In Italia sempre più cemento e meno spiagge

Oltre 100 ettari di terreno al giorno. E’ questa la cifra del consumo di suolo in Italia, indicato come una dei fenomeni in costante crescita nell’ultima edizione dell’Annuario dei dati ambientali presentato oggi dall’Istituto superiore per la protezione e la ricerca ambientale (Ispra). Oltre all’avanzata del cemento il Paese deve fare i conti con altri problemi legati alla qualità dell’aria, alla tutela della biodiversità, alla gestione dei rifiuti, ai cambiamenti climatici. La fotografia presentata dal report è fatta di luci e ombre e delinea il quadro di un paese che, a fronte di qualche progresso, ha ancora un lungo cammino da fare in campo ambientale.

Il dato più allarmante riguarda il consumo di suolo e l’impermeabilizzazione, causati dell’espansione edilizia e di nuove infrastrutture. In alcune città il consumo di suolo arriva ad estendersi anche per più della metà del territorio comunale: supera il 60 per cento a Milano e Napoli, mentre a Roma la superficie impermeabile cresce oltre i300 ettari all’anno. Ancor più grave è l’avanzata del fenomeno nelle grandi aree di pianura, dove colpisce le aree agricole, naturali e semi naturali. Da qui la fragilità del nostro territorio, come dimostrano i numerosi eventi sismici e franosi. L’Ispra ha censito oltre 486 mila frane che interessano un’area di oltre 20.700 km2, pari al 6,9 per cento del territorio nazionale (Inventario dei Fenomeni Franosi in Italia). I comuni italiani interessati da frane sono 5.708, pari al 70,5 per cento del totale, con i principali eventi concentrati soprattutto in Liguria, Calabria e Sicilia.

....................

> [COMPITI DA SVOLGERE]
**A.** Trasforma in un elenco puntato il paragrafo del testo di lettura che comincia con "Oltre 100 ettari di terreno al giorno", mantenendone i fatti principali.
**B.** Stabilisci se ciascuna affermazione concorda con il testo di lettura. Rispondi sì o no e cita le parole del testo che lo decidono.
(i) A Milano il consumo di suolo supera il 60 per cento del territorio comunale.
(ii) I comuni italiani interessati da frane sono meno della metà del totale.
(iii) Le frane censite dall'Ispra interessano più del 10 per cento del territorio nazionale.

....................

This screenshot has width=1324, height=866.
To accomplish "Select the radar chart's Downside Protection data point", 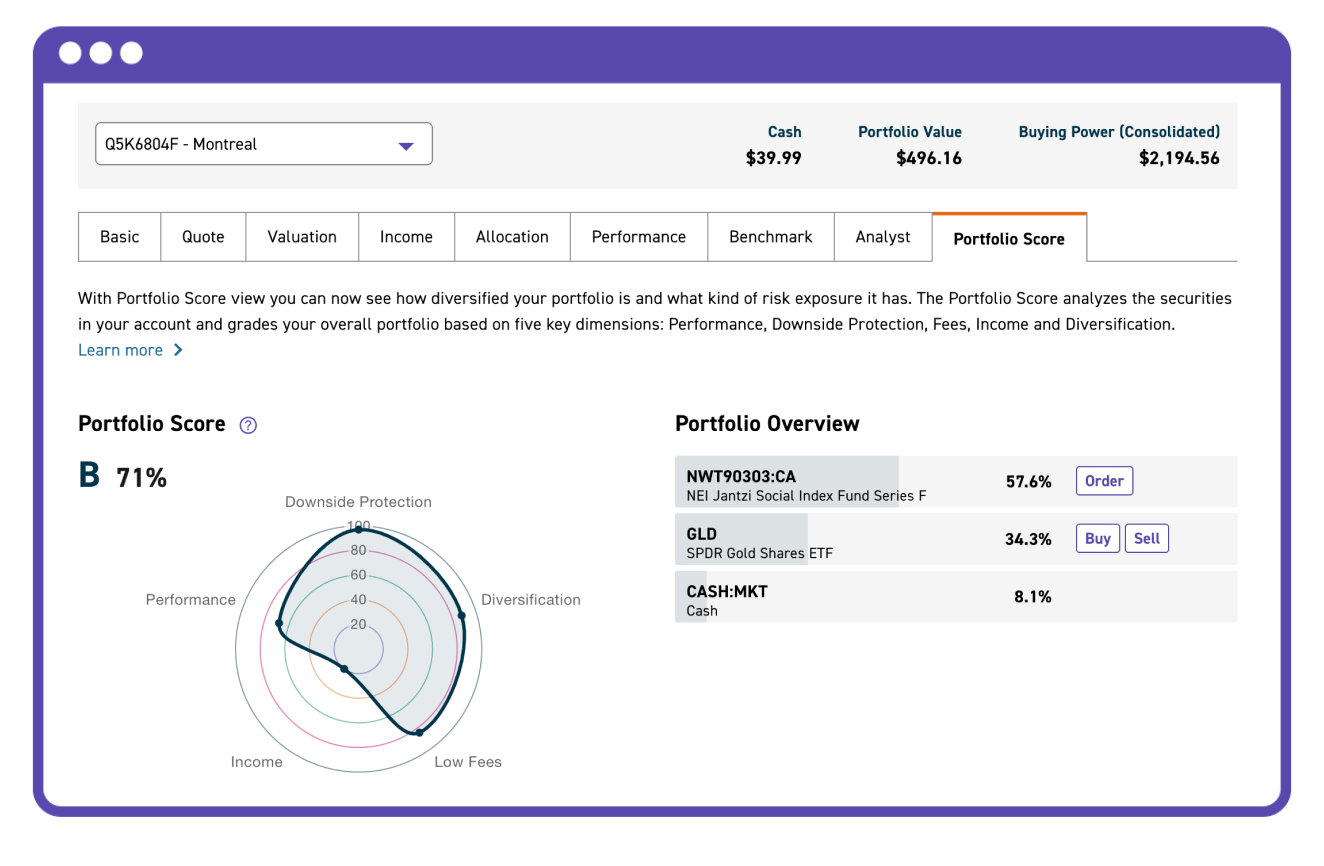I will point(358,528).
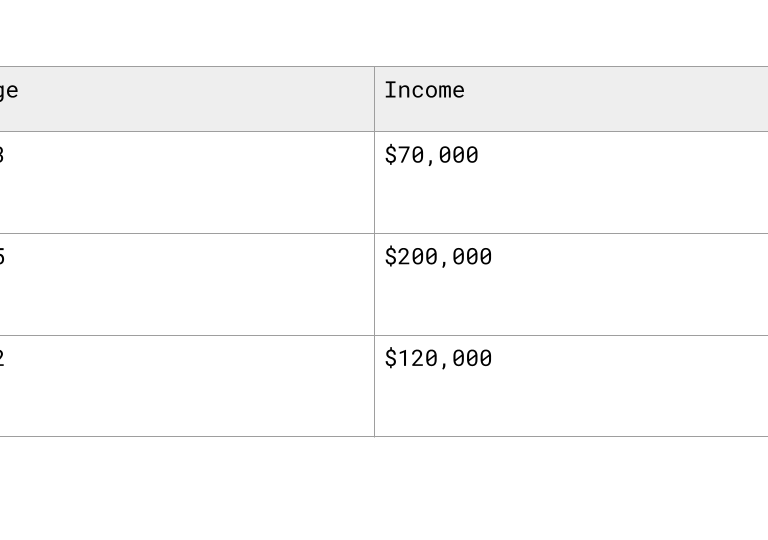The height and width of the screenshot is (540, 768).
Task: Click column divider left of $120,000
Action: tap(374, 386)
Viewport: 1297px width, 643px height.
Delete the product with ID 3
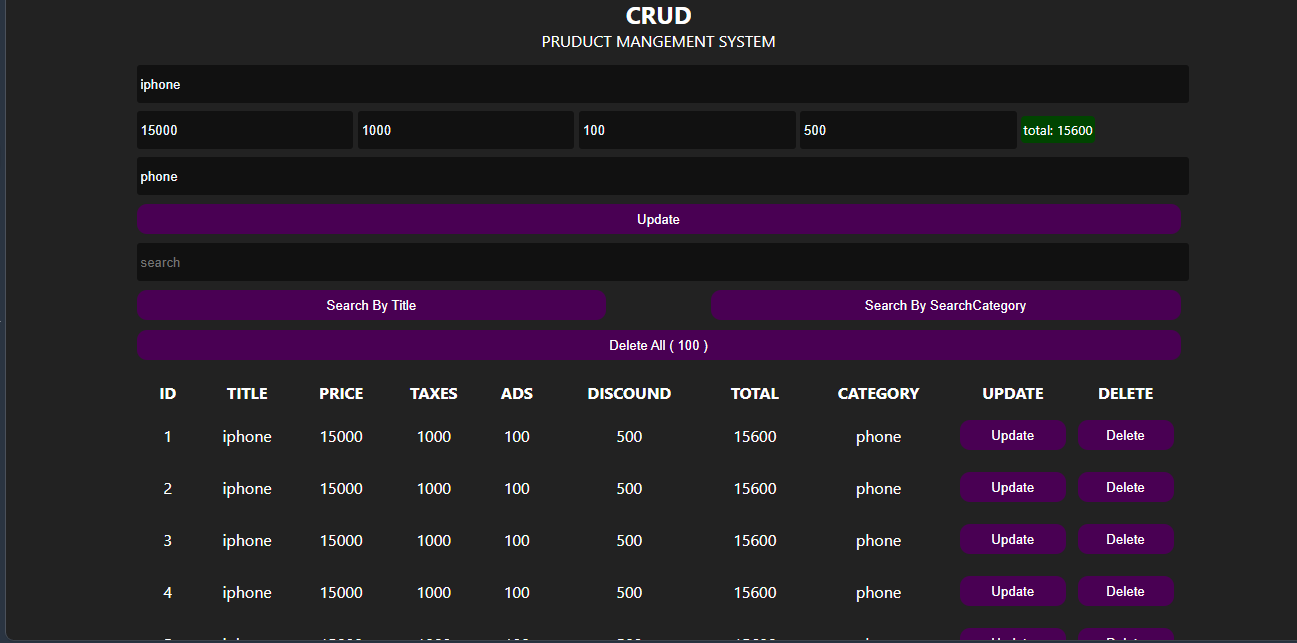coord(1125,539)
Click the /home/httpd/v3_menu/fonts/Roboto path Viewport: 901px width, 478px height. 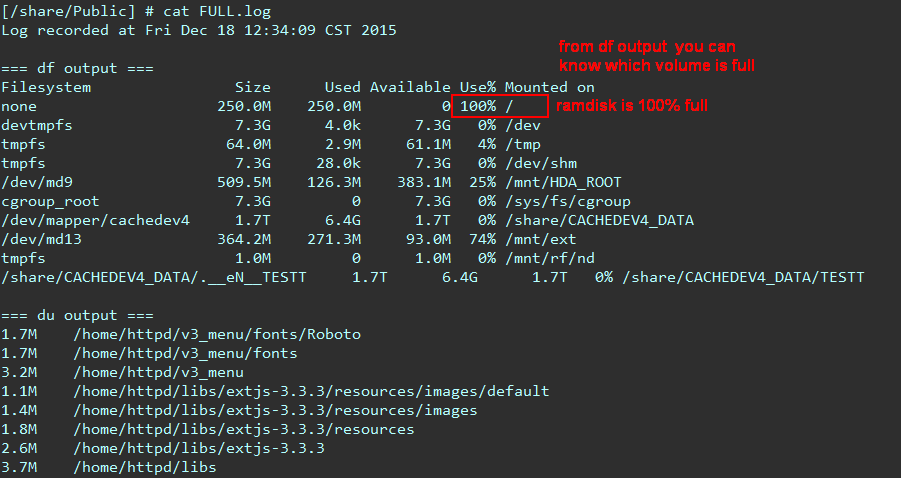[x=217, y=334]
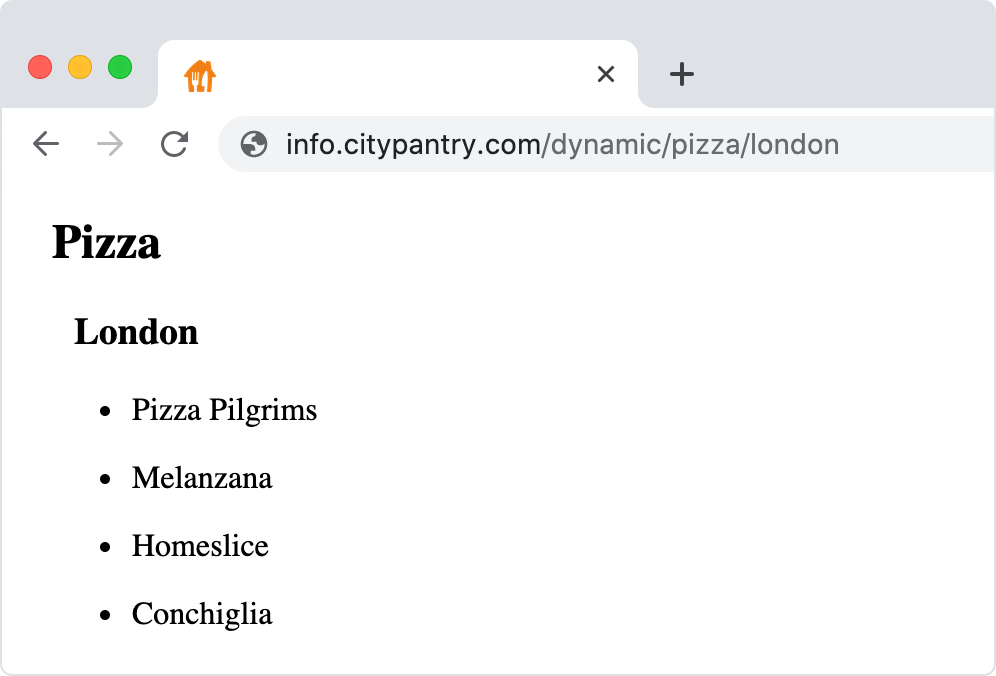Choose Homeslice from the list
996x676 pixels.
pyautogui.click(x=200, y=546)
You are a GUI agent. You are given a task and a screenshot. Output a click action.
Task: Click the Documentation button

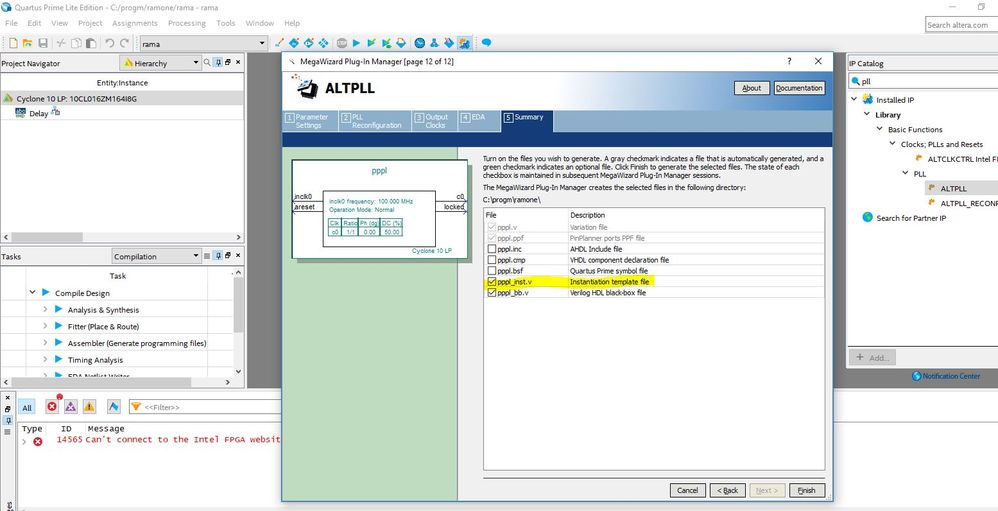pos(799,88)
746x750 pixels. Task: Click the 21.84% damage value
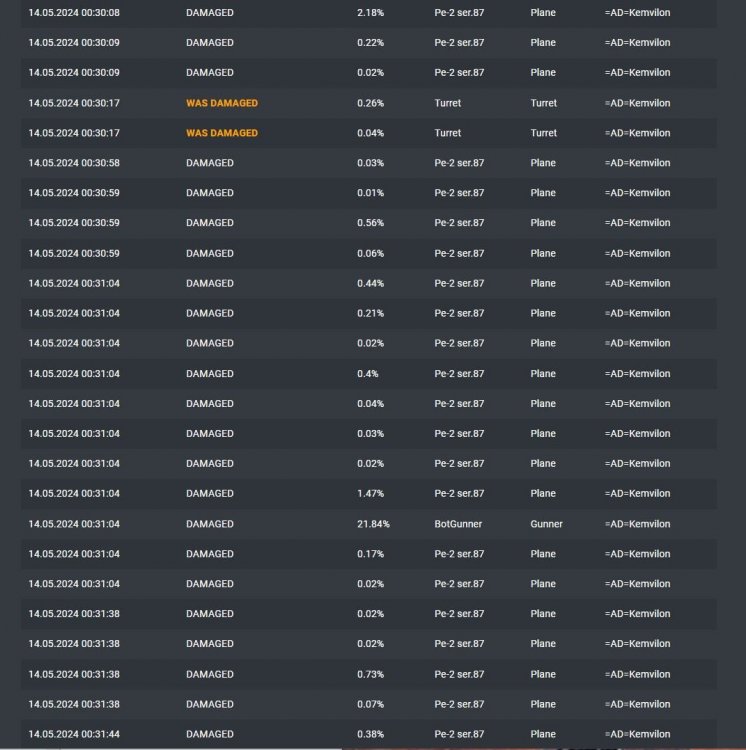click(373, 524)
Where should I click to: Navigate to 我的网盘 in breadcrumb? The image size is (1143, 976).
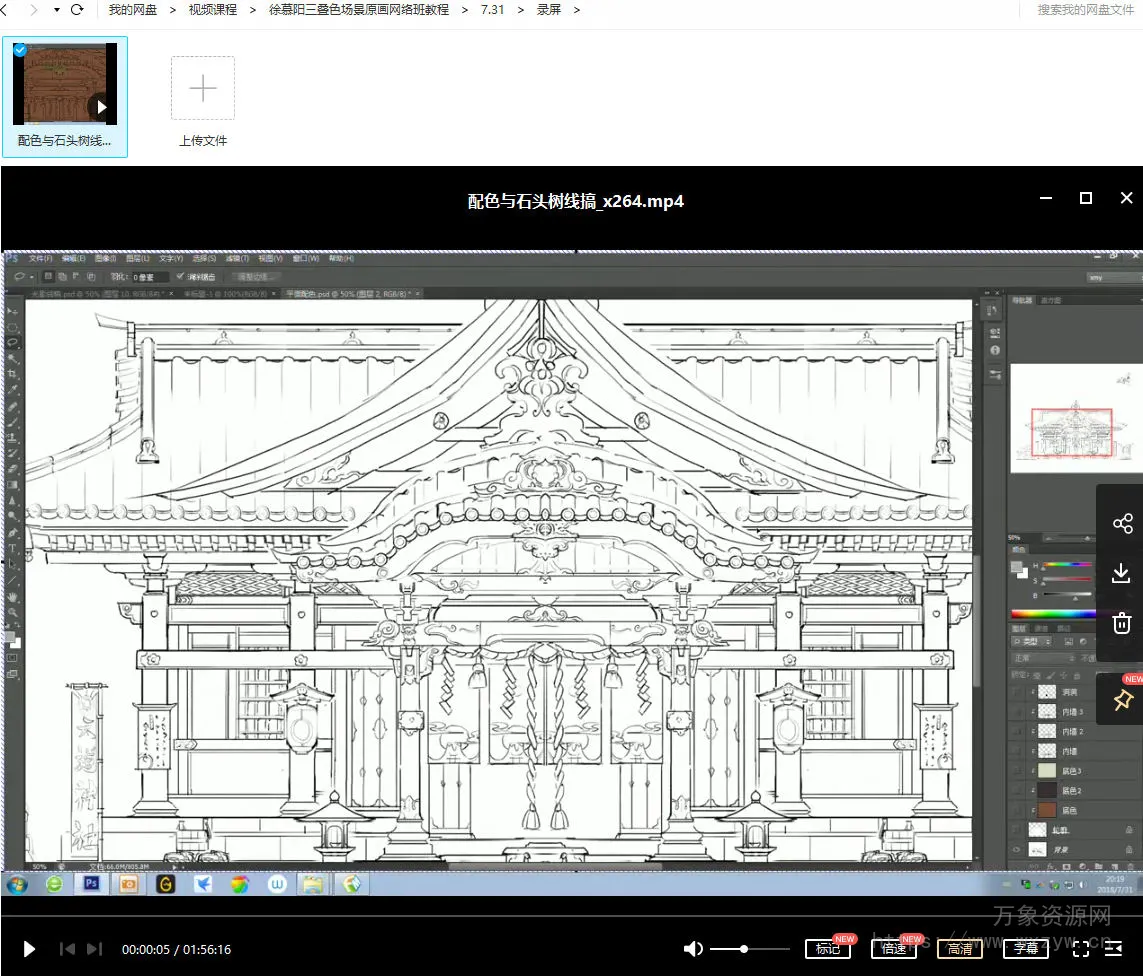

....................

> [RISPOSTE DATE]
**A.**
- In Italia il consumo di suolo supera i 100 ettari di terreno al giorno ed è in costante crescita, secondo l'ultima edizione dell'Annuario dei dati ambientali dell'Ispra.
- Il Paese affronta anche problemi legati alla qualità dell'aria, alla tutela della biodiversità, alla gestione dei rifiuti e ai cambiamenti climatici.
- Il quadro è fatto di luci e ombre: ci sono alcuni progressi, ma in campo ambientale resta un lungo cammino da fare.

**B.**
(i) Sì: "supera il 60 per cento a Milano e Napoli".
(ii) No: "I comuni italiani interessati da frane sono 5.708, pari al 70,5 per cento del totale".
(iii) No: "pari al 6,9 per cento del territorio nazionale".